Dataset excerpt
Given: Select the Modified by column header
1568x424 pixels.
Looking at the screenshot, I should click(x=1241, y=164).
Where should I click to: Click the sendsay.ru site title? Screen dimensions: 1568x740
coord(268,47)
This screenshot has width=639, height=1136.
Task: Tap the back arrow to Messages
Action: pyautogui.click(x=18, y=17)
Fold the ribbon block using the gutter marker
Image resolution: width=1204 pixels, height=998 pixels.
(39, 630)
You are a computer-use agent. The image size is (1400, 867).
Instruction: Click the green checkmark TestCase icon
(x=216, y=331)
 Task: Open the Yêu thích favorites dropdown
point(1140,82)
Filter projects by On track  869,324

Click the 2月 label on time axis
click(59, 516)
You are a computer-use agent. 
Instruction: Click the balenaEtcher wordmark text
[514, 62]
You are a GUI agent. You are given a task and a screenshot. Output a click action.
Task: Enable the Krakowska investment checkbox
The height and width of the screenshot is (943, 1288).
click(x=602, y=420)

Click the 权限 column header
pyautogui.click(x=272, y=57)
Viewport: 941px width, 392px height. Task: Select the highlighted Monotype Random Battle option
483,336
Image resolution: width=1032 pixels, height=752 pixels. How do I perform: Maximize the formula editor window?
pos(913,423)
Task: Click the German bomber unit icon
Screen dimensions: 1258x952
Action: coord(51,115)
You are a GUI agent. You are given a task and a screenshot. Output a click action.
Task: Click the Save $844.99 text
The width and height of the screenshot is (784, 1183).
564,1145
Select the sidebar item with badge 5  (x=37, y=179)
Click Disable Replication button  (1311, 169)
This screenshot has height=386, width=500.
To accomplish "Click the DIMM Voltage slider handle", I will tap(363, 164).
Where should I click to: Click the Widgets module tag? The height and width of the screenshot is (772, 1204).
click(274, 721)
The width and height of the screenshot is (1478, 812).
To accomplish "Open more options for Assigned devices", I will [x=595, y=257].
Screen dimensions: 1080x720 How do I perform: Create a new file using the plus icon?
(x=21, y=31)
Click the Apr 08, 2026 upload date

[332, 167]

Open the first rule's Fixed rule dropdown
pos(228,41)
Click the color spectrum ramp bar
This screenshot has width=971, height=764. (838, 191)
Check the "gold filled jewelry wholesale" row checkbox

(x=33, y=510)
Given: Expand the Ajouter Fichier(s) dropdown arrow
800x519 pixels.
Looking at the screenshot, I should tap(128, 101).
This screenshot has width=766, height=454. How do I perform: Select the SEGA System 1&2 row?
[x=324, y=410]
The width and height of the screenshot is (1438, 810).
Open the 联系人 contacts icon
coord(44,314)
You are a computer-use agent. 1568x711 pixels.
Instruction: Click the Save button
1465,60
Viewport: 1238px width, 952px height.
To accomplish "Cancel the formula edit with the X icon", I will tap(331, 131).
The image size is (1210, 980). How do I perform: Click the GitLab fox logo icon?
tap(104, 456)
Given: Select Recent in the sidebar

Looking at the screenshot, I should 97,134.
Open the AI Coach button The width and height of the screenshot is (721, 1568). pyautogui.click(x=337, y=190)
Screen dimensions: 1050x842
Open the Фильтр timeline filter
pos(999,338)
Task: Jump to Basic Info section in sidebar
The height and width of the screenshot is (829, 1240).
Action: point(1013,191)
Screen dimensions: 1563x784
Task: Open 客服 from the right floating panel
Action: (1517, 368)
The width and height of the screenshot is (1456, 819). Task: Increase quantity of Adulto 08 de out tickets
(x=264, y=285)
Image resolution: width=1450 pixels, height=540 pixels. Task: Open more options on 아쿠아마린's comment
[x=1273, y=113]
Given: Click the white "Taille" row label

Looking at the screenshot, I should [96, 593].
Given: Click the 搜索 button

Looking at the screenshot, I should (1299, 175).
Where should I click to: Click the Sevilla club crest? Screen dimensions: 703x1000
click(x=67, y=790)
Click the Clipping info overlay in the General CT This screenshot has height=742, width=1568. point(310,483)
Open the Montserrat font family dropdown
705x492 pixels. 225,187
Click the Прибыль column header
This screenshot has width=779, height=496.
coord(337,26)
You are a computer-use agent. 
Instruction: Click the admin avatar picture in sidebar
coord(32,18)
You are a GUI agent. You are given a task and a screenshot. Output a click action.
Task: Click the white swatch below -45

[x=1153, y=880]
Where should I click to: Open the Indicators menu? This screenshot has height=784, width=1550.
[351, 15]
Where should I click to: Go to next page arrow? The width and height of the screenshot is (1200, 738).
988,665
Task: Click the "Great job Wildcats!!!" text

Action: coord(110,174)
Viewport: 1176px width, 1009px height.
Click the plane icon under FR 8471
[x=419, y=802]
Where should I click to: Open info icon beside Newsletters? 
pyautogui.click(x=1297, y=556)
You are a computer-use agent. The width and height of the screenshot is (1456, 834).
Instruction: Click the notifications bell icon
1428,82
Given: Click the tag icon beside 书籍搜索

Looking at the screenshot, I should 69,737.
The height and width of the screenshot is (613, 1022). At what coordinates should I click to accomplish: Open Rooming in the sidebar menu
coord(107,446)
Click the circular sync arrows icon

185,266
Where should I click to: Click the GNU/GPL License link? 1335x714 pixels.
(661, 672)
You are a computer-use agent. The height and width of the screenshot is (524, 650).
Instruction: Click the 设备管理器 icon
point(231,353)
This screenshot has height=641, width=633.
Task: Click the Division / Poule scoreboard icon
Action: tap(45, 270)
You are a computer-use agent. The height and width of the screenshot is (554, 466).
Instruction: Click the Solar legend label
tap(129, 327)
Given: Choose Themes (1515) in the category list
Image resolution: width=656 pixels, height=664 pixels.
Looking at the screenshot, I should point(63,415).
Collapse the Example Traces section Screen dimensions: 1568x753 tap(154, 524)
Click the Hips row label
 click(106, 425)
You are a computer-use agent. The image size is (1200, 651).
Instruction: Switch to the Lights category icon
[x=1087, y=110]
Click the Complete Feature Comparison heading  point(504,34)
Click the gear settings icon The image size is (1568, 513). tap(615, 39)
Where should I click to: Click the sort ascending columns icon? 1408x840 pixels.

DIRECTIONS FOR THIS TASK
Format the data from the line containing "Where should I click to: Click the GNU/GPL" through the end of the data as a numbered list, leaving out blank lines.

RESULT FOR THIS EXERCISE
1. Where should I click to: Click the GNU/GPL License link? 1335x714 pixels.
2. (661, 672)
3. You are a computer-use agent. The height and width of the screenshot is (524, 650).
4. Instruction: Click the 设备管理器 icon
5. point(231,353)
6. This screenshot has height=641, width=633.
7. Task: Click the Division / Poule scoreboard icon
8. Action: tap(45, 270)
9. You are a computer-use agent. The height and width of the screenshot is (554, 466).
10. Instruction: Click the Solar legend label
11. tap(129, 327)
12. Given: Choose Themes (1515) in the category list
13. Image resolution: width=656 pixels, height=664 pixels.
14. Looking at the screenshot, I should point(63,415).
15. Collapse the Example Traces section Screen dimensions: 1568x753 tap(154, 524)
16. Click the Hips row label
17.  click(106, 425)
18. You are a computer-use agent. The image size is (1200, 651).
19. Instruction: Switch to the Lights category icon
20. [x=1087, y=110]
21. Click the Complete Feature Comparison heading  point(504,34)
22. Click the gear settings icon The image size is (1568, 513). tap(615, 39)
23. Where should I click to: Click the sort ascending columns icon? 1408x840 pixels.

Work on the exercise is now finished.